QUOTED PASSAGE -
■ ■ ■ ■ ■

Saturday, February 20, 2010

Narrative in Control

What is about games and narrative these days? Somehow they're improving, subtlely, consistently, trying to snake some sort of pop culture title from movies. In truth, I think gamers, especially those who are quick and willing to jump on the pyres of those who would attack and undermine their beloved medium are the ones who want to compare games to movies.

And it's not complete bull shit for movies to worry and reject games. Games are big business the way movies are big business, and books have business but neither games nor movies will sully their own efforts by thinking books their equal or competitor. When Grand Theft Auto IV released on a Friday, Iron Man and Hollywood shuddered. Obviously they knew what kind of business GTA was capable of, but in the end people see movies AND play games, and both titles saw great audiences.

No, I don't think games are as near to movies as they'd like to be. This forward march of the narrative ability in games has me thinking they they're a lot closer in kinship to books. Mass Effect 2, in particular got me thinking about these similarities, though the same arguments could be made about lots of games, including Uncharted 2 and Assassin's Creed II.

Of course, the character development, the dramatic action, building to a climax and the conclusions afterwards, and the setting are all literary likenesses, but these aspects are not significantly tied to only games and books. These are prerequisites of all storytelling mediums. Building an argument for "games and books" isn't going to reach very far when you consider storytelling techniques as a universal criterium of narrative. Then what is it about games that makes them similar too books?

I believe games are nearer to books in aspects that are not emulated by the rest of the storytelling traditions. Instead, the way games are personal bring them closer in spirit to books. We read books by holding them in our two hands. Games are the same. Whether we are playing a portable system, or clutching an Xbox 360 controller late into the night, we control the medium of games with our hands.

■ ■ ■ ■ ■

TASK STATEMENT - Please return the blog post on games and narrative word for word, from "What is about" up to and including "games to movies.". Nothing in the entries after this point matters here.

RECORD EXCERPTS -
■ ■ ■ ■ ■

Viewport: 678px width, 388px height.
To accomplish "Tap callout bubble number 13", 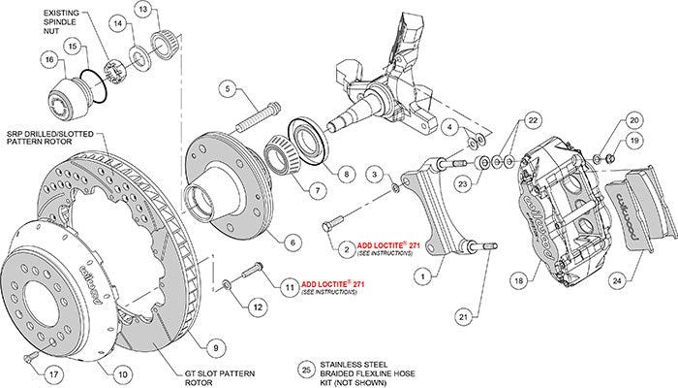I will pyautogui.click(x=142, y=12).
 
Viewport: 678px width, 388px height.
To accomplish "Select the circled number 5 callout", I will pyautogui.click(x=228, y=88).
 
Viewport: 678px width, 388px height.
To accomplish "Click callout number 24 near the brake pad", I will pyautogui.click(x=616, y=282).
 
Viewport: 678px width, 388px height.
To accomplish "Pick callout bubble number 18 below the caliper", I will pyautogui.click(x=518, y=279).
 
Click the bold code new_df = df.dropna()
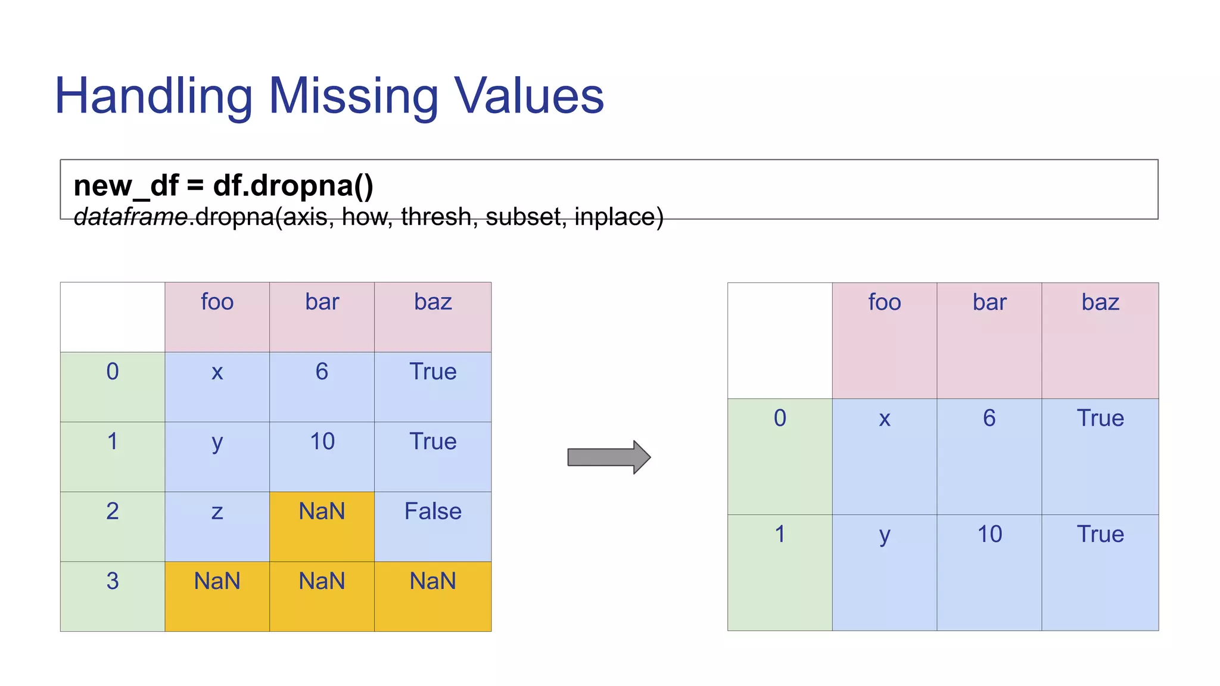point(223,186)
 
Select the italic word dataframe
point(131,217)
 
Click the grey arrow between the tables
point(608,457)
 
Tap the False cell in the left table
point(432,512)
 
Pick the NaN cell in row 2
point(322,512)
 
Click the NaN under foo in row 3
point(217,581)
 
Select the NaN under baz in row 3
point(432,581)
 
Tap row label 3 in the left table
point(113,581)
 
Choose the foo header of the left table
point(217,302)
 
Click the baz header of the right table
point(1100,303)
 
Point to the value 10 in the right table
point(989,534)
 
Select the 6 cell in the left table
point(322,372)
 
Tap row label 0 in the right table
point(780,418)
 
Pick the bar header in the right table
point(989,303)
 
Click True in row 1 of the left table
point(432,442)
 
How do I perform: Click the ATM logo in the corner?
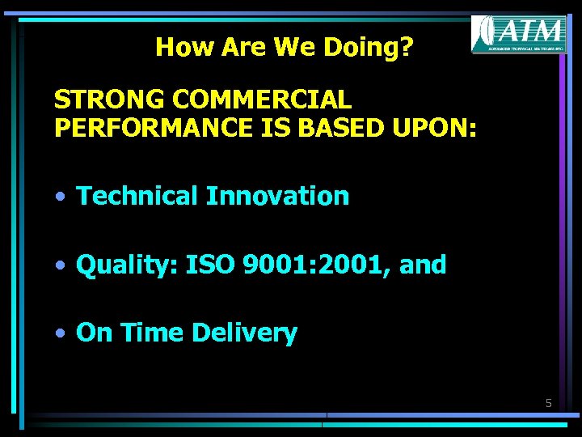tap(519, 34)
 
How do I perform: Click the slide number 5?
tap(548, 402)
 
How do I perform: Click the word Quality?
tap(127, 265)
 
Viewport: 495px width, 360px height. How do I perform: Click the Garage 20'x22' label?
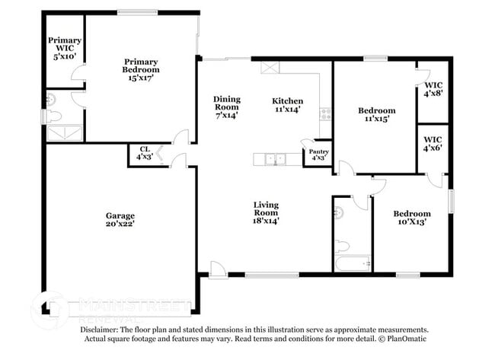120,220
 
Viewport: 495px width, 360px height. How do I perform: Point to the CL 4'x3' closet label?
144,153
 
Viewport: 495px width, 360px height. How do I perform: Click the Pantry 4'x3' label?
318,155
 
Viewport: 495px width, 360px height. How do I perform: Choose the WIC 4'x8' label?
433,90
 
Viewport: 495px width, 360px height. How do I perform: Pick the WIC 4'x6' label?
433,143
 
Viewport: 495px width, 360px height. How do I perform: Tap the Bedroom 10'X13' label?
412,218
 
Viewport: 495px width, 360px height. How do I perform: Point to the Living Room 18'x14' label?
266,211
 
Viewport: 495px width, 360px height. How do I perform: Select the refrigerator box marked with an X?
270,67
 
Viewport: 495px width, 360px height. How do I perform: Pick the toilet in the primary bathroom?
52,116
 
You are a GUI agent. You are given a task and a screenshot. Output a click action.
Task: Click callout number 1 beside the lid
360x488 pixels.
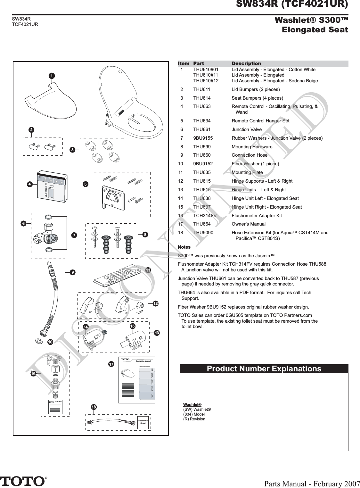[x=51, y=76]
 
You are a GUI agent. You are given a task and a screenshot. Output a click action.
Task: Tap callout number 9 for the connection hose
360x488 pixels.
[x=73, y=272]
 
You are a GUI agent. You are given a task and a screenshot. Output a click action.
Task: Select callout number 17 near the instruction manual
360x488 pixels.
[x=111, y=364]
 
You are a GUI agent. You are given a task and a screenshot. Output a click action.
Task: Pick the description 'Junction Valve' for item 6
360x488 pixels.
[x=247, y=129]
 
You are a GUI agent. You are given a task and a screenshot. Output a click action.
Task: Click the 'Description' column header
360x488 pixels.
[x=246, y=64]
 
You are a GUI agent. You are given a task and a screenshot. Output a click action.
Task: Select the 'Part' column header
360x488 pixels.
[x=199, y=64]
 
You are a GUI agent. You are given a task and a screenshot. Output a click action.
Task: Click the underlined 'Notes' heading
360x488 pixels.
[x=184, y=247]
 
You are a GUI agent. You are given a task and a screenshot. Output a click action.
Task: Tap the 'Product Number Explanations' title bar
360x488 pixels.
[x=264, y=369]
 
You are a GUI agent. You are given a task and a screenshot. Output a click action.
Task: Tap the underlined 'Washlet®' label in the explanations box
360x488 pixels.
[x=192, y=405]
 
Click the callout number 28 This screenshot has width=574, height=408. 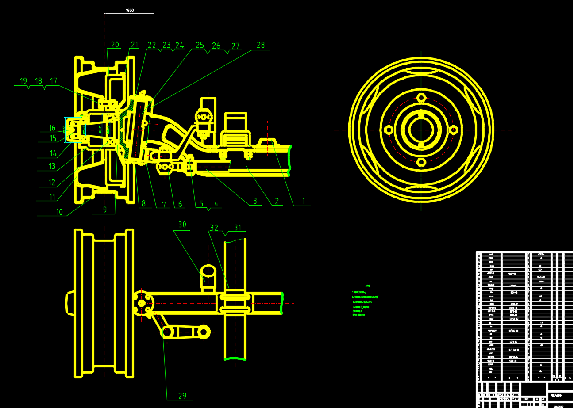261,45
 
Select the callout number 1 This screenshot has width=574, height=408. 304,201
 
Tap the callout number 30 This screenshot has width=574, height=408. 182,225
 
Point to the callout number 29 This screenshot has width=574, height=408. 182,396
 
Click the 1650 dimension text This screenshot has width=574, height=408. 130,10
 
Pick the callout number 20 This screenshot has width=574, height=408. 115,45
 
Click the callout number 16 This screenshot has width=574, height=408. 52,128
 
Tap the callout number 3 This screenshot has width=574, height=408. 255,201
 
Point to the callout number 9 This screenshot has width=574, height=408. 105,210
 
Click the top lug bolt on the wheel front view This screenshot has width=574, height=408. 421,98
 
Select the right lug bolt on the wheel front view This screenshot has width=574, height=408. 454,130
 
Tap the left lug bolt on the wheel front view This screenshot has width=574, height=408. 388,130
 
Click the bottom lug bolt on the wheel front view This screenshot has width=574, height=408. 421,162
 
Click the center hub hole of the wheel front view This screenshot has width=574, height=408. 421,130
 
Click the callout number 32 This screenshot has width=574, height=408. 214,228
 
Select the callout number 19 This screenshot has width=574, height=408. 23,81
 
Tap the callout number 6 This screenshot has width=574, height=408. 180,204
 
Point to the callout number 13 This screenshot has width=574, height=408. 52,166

■ ■ ■ ■ ■

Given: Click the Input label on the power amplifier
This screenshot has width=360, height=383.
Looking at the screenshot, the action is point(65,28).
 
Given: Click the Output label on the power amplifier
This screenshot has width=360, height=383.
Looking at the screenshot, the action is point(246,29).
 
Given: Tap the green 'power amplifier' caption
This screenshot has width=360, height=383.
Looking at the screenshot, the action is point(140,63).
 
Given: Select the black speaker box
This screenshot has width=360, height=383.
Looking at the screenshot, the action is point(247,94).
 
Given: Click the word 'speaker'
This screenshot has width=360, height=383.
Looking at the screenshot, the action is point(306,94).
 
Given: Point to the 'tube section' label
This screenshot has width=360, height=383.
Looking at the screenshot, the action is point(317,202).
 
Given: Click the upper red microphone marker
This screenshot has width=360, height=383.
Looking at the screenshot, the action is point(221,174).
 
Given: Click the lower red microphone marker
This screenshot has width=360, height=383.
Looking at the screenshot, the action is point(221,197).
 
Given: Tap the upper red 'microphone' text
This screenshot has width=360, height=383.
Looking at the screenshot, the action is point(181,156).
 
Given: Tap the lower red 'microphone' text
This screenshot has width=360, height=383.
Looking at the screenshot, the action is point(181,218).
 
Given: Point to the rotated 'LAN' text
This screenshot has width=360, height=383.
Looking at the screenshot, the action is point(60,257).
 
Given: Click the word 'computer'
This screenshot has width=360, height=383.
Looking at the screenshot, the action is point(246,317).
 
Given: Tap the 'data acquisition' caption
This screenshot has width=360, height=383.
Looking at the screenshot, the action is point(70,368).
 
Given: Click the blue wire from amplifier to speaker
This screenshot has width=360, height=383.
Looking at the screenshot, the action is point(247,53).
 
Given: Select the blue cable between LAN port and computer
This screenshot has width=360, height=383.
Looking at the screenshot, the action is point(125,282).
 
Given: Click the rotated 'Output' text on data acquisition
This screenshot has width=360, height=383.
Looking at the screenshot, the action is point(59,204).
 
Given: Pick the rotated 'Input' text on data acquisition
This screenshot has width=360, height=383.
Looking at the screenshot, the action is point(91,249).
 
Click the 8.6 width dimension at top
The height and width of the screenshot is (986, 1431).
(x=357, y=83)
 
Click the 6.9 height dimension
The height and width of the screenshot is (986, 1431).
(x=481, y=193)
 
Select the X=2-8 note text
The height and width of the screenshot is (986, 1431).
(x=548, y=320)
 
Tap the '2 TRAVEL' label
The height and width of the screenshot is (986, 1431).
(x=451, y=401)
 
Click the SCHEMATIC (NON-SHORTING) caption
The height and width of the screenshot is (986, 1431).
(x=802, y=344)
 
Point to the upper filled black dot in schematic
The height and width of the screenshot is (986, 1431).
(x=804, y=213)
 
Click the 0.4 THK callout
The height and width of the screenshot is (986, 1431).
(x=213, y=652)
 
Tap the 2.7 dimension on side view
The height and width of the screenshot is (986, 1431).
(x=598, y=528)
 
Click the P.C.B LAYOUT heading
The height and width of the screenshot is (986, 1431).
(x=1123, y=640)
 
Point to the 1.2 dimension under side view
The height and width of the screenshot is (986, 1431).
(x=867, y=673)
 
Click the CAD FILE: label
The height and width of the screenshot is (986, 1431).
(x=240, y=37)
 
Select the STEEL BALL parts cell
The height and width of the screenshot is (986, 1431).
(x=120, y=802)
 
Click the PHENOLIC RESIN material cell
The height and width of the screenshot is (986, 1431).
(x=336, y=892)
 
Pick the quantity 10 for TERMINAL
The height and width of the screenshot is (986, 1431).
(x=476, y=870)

■ ■ ■ ■ ■

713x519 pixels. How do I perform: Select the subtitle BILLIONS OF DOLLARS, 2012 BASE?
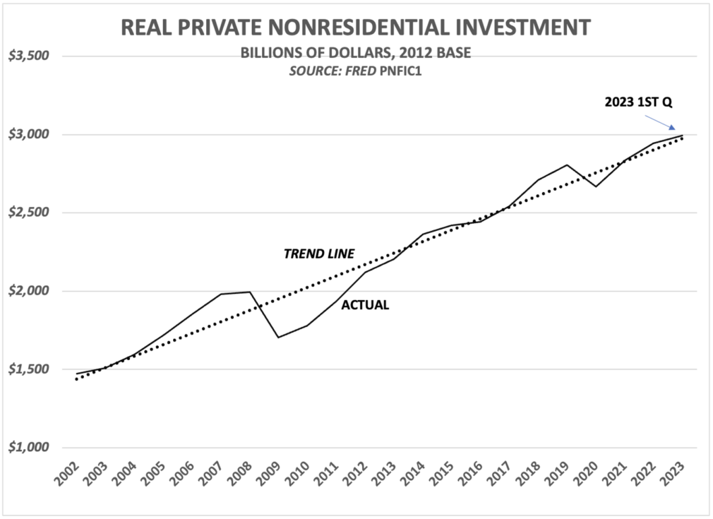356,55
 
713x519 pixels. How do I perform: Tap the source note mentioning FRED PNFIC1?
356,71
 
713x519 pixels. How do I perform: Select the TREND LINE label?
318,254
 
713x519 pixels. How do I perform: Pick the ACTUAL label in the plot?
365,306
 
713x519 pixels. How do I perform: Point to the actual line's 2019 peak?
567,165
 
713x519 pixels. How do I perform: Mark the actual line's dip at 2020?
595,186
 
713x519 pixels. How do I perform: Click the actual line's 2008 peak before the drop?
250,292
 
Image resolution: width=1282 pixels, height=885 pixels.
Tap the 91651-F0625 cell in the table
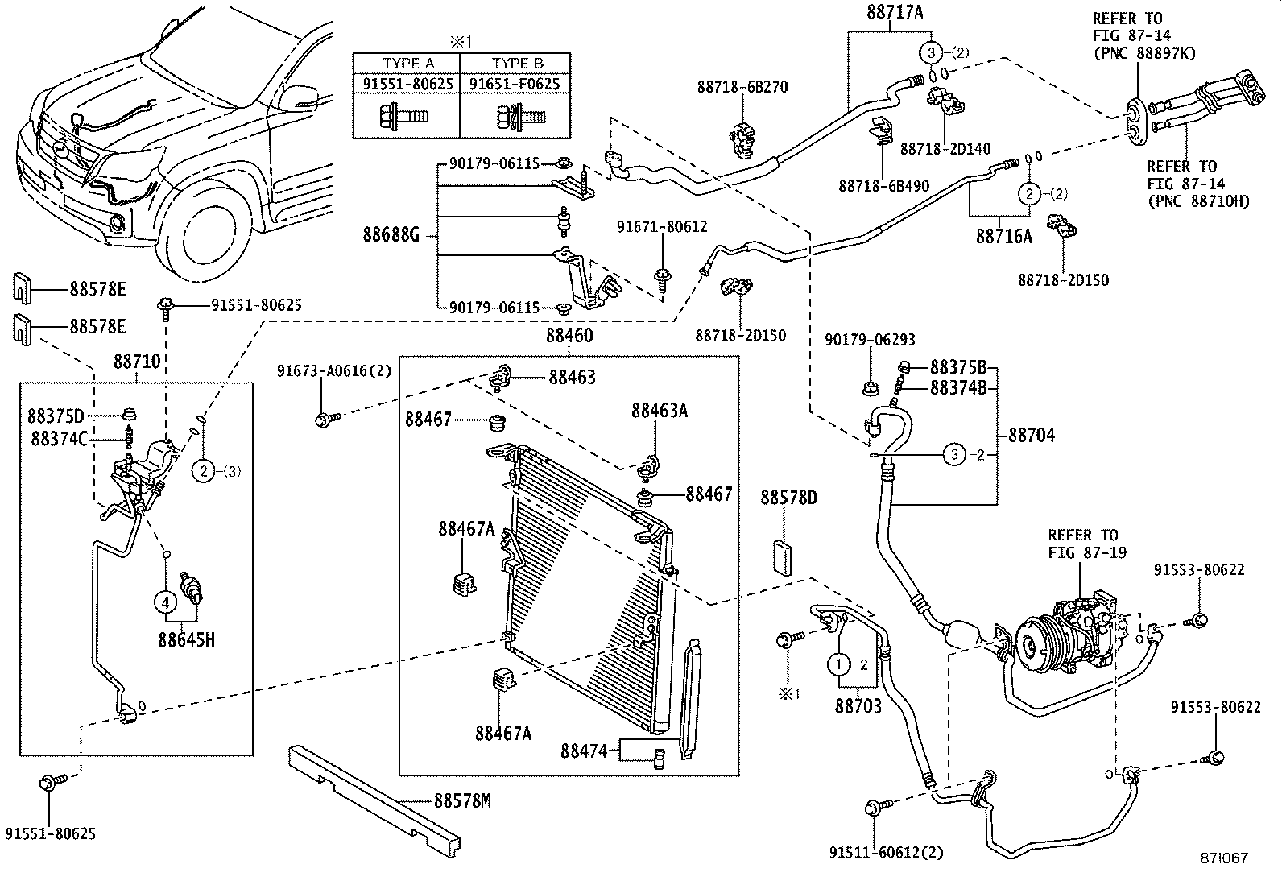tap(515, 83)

■ ■ ■ ■ ■

COMPLETED EXERCISE -
What is about games and narrative these days? Somehow they're improving, subtlely, consistently, trying to snake some sort of pop culture title from movies. In truth, I think gamers, especially those who are quick and willing to jump on the pyres of those who would attack and undermine their beloved medium are the ones who want to compare games to movies.